France and Germany stand by eurozone plan

Angela Merkel and Nicolas Sarkozy at Paris meeting - 5 December
Image caption Mrs Merkel and Mr Sarkozy said the eurozone needed a new treaty

France and Germany have reaffirmed their commitment to reform the eurozone, after ratings agency Standard and Poor's put most of the zone on "credit watch" over debt crisis fears.

The two countries said proposals for a treaty change agreed on Monday would reinforce governance of the eurozone.

They said their priority was to press ahead with the proposals.

S&P's move means six countries with top AAA ratings would have a 50% chance of seeing their ratings downgraded.

It was announced hours after French President Nicolas Sarkozy and German Chancellor Angela Merkel announced proposals they hoped would begin to restore confidence in the battered eurozone.

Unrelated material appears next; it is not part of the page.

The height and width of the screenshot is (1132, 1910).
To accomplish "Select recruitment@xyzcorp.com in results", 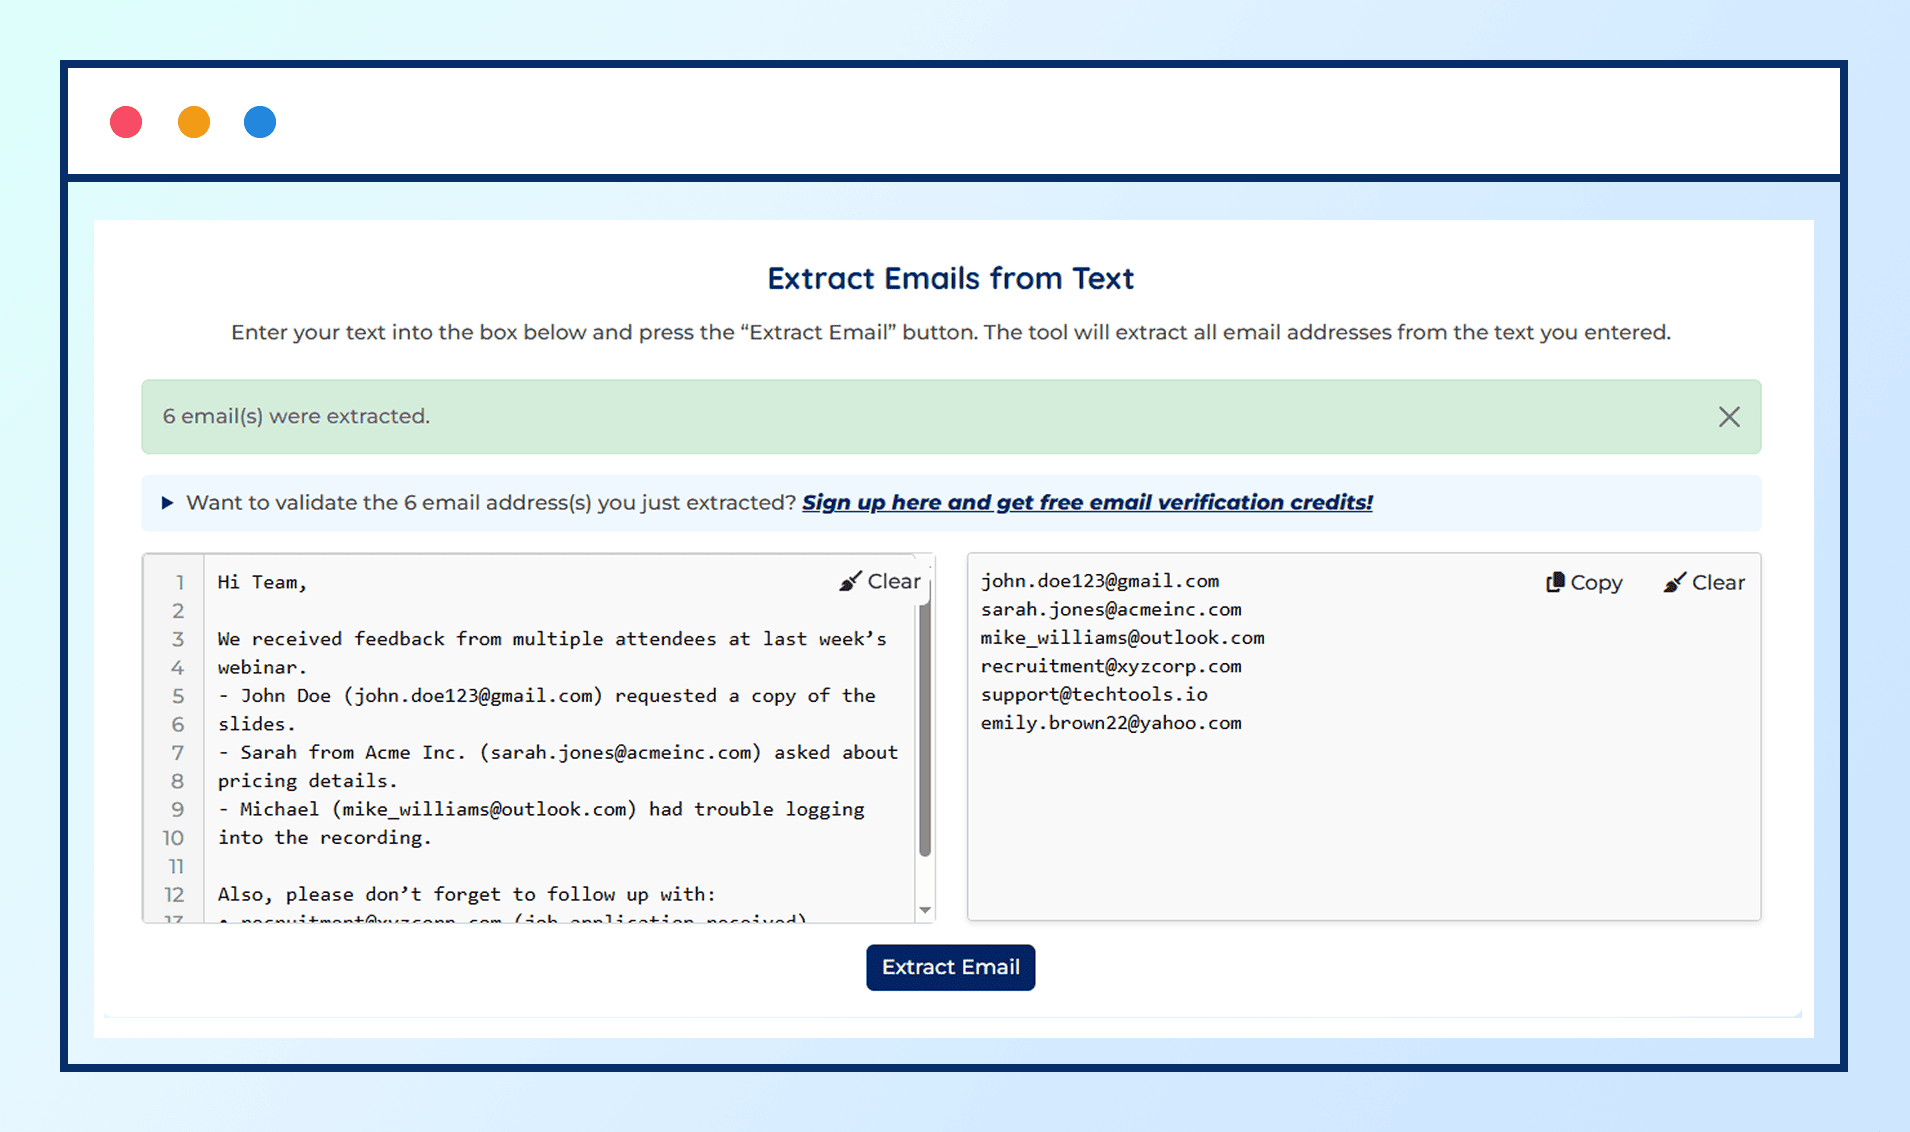I will point(1112,666).
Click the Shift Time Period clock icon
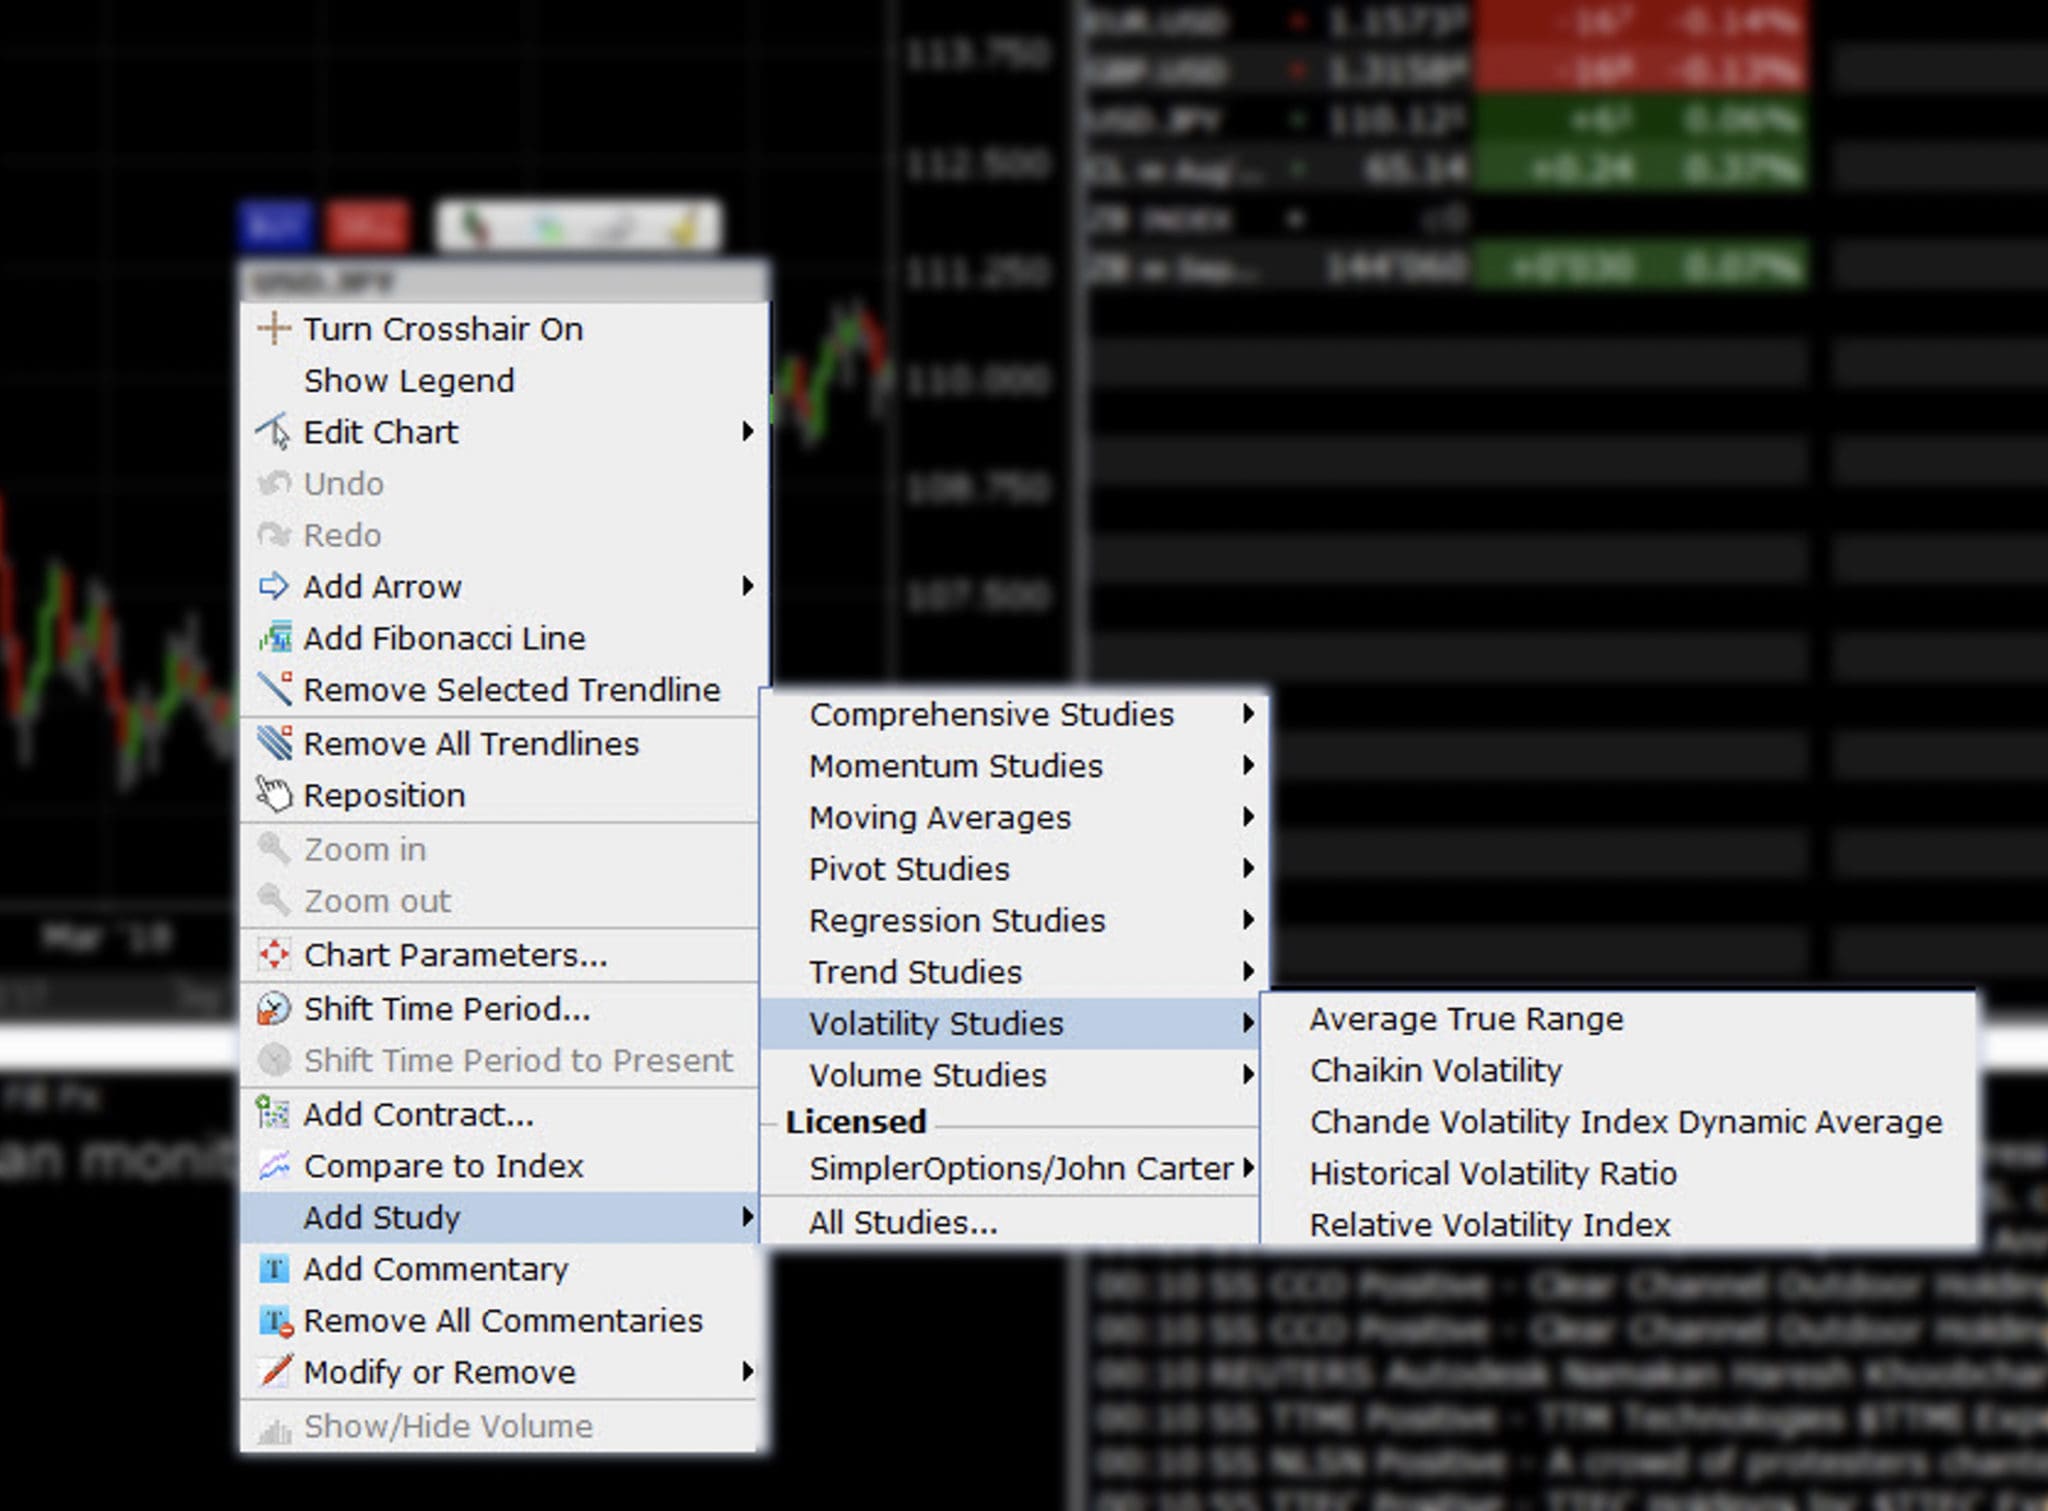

The ratings move came as a surprise to investors and saw stocks fall back on early gains as the euro also fell.

The BBC's Chris Morris, in Brussels, says there will be widespread anger at the timing of the agency's decision, which raises the stakes another notch ahead of an EU summit on Friday that is being seen as crucial for the future of the single currency.

Ahead of the summit, US Treasury Secretary Timothy Geithner is arriving in Europe to hold talks with top financial officials in several countries. On Tuesday, he will hold a meeting at the European Central Bank in Frankfurt before meeting German Finance Minister Wolfgang Schaeuble.

Our correspondent says that many details of the French and German proposals have not been revealed and other countries will reserve judgement until they have seen them.

Ratings decision

On Monday, S&P's announced that it had placed its "long-term sovereign ratings" on 15 eurozone nations on credit watch "with negative implications".

The ratings agency said the decision was prompted "by our belief that systemic stresses in the eurozone have risen in recent weeks to the extent that they now put downward pressure on the credit standing of the eurozone as a whole".

As well as Germany and France, Austria, the Netherlands, Finland and Luxembourg also currently have top AAA rating.

S&P's announcement means that there is a one in two chance that those countries would see their credit rating fall within 90 days.

Analysts also say S&P's move reflects uncertainty about what would happen were a larger eurozone country - such as Italy - to default in future.

The agency's decision is uncontroversial, says the BBC's Robert Peston, because eurozone banks have been struggling to borrow, a number of eurozone economies are buckling under the burden of big government and household debts and there is a significant risk of recession.

Mr Sarkozy and Mrs Merkel said they would "take note" of S&P's warning.

French Finance Minister Francois Baroin later said that - for its part - Paris did not plan to expand the austerity measures it had already has announced.

Speaking on French radio on Tuesday morning, Foreign Minister Alain Juppe said that Monday's plan was "precisely the response to one of the major questions of this ratings agency that mentions the insufficiency of European economic governance".

Eurogroup Chairman Jean-Claude Juncker, meanwhile, described S&P's move as "a wild exaggeration and also unfair".

"I am not unsettled by this, but I am astonished, after the significant efforts in recent days to overcome the crisis, such as savings programmes in Italy and Ireland," Reuters news agency quoted him as telling German radio.

The only two countries not put on credit watch on Monday were Cyprus, which is already under review, and Greece, whose rating has already been severely downgraded.

'Structural changes'

At their joint press conference on Monday afternoon, Mr Sarkozy said things in Europe "cannot continue as they are" and that the Franco-German wish was for "a forced march toward re-establishing confidence in the eurozone".

"We are conscious of the gravity of the situation and of the responsibility that rests on our shoulders," he said.

Mrs Merkel said France and Germany were "absolutely determined" to maintain a stable euro and wanted to see "structural changes which go beyond agreements".

The two leaders said the treaty changes would ideally be implemented by all 27 EU member states, but that if that was not possible, just the 17 states which have adopted the euro.

Discussions on the changes should be concluded by March "because we must move quickly", said Mr Sarkozy.